Exercício proposto 1: Edite as linhas desde a que contém "Task: Click the" até a que contém "Screen dimensions: 1424x840", trocando "bottom-left" por "top-right" sem alterar mais nada. Apresente somente esse trecho das linhas.

Personalidades de Vitória – Por Wanda Camargo
Contam na Austrália que, no início, o céu era pegado à terra e que o homem andava curvado entre ambos, até que inventou o bumerangue e, com um lance, separou a terra do céu.
A vida se assemelha ao movimento do bumerangue: quando a enviamos na direção dos nossos sonhos, esperamos a sua volta em nossas mãos. Porém, às vezes, sua partida é sem retorno.
Escolho, para falar aos Escritos de Vitória, uma personalidade essencial. Muitos a conheceram e poucos, como eu, tiveram oportunidade de vivenciá-la. Falo de um mineiro, nascido em Itaúna, a 9 de fevereiro de 1909. Filho das montanhas — das Alterosas — ele se tornou filho do mar, fez-se capixaba desde que chegou aqui, acompanhado de sua mãe, Maria Moreira Camargo (viúva de Procópio Moreira Camargo) e de seus seis irmãos: Clóvis, Gumercinda, Dahlia, Leny, Maria (Marita) e Rita (Lilita). Falo do Dr. Manuel Moreira Camargo, que nos deixou no ano passado, a 16 de fevereiro de 1995, sete dias após ter completado os seus 86 anos.
Chegou pequeno em Vitória. Contava-me que, muitas vezes, caminhava na infância descalço. O sapato ficava guardado em casa, novo, na caixa, esperando ocasião importante para ser usado. Assim, calçado e descalço, o menino Manuel caminhou o seu caminho de homem.

Material:
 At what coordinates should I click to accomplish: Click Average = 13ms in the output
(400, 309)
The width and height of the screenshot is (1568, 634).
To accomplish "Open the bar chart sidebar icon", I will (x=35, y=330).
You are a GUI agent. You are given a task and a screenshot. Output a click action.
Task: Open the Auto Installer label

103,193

* * *

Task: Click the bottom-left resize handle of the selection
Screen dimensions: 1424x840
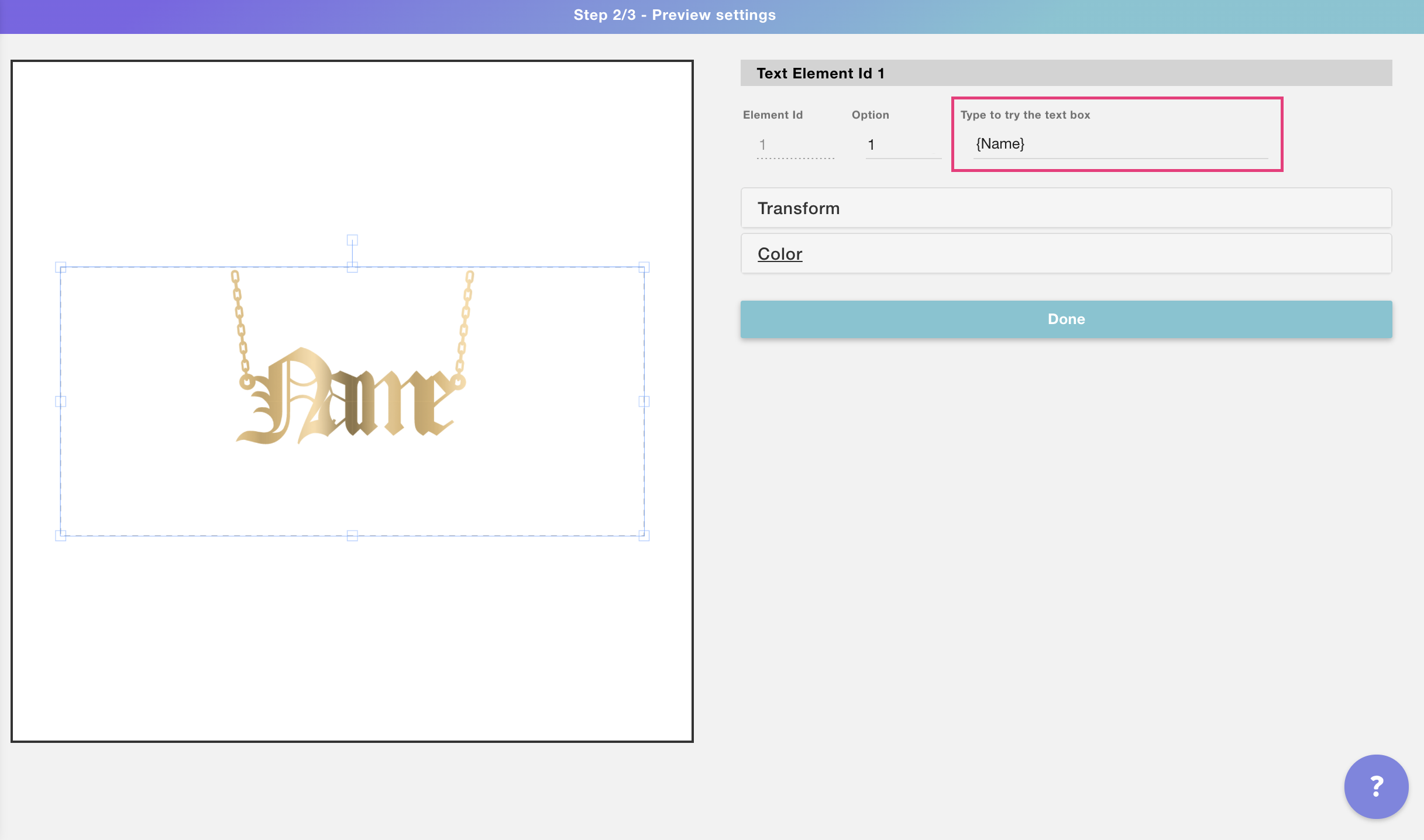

Exercício proposto 2: Retome o texto sobre o Dr. Manuel Moreira Camargo logo após a última frase mostrada.

Resposta do exercício 1:
Task: Click the top-right resize handle of the selection
Screen dimensions: 1424x840

Resposta do exercício 2:
Político de largo prestígio e orador-feito — como diziam os antigos — o Dr. Camargo aliava sua inteligência privilegiada à palavra, oral ou escrita, que fluía fácil de sua boca ou de sua mão, deixando entrever uma grande cultura, uma erudição, uma sabedoria acumulada. Vereador e deputado estadual por duas legislaturas, advogado militante que possuía as linhas da lei na palma da mão, ele criou — durante o governo Élcio Álvares — a Lei da Defensoria Pública. Foi um dos fundadores da OAB-ES e seu presidente por vários anos. Também foi sócio da AEI e membro do Instituto Histórico e Geográfico do Espírito Santo. Nos últimos anos, últimas de suas causas, o Dr. Camargo venceu, judicialmente, perante o Estado do Espírito Santo, a questão que ficou conhecida como "das 800 professoras" no Fórum e na cidade de Vitória. Defendendo as professoras, ele defendia o ensino e se voltava para esta infância do Brasil, ainda hoje sem sapatos.
Sem dúvida que não caberia só a mim, neste espaço, falar do tempo desse homem público. Muitos foram os seus companheiros de idéias e ideais. Devo falar apenas do homem-humano, de quem a vida se encarregou de me aproximar, através da convivência assídua, nos momentos e eventos intelectuais, e, mais ainda, dentro da própria relação familiar. Sempre que nos encontrávamos — e nos encontrávamos sempre — os seus braços se abriam em minha direção e um sorriso tomava conta de todo o seu ser. São esses momentos, são essas lembranças, são essas recordações que chamamos, em nossa língua, de saudade.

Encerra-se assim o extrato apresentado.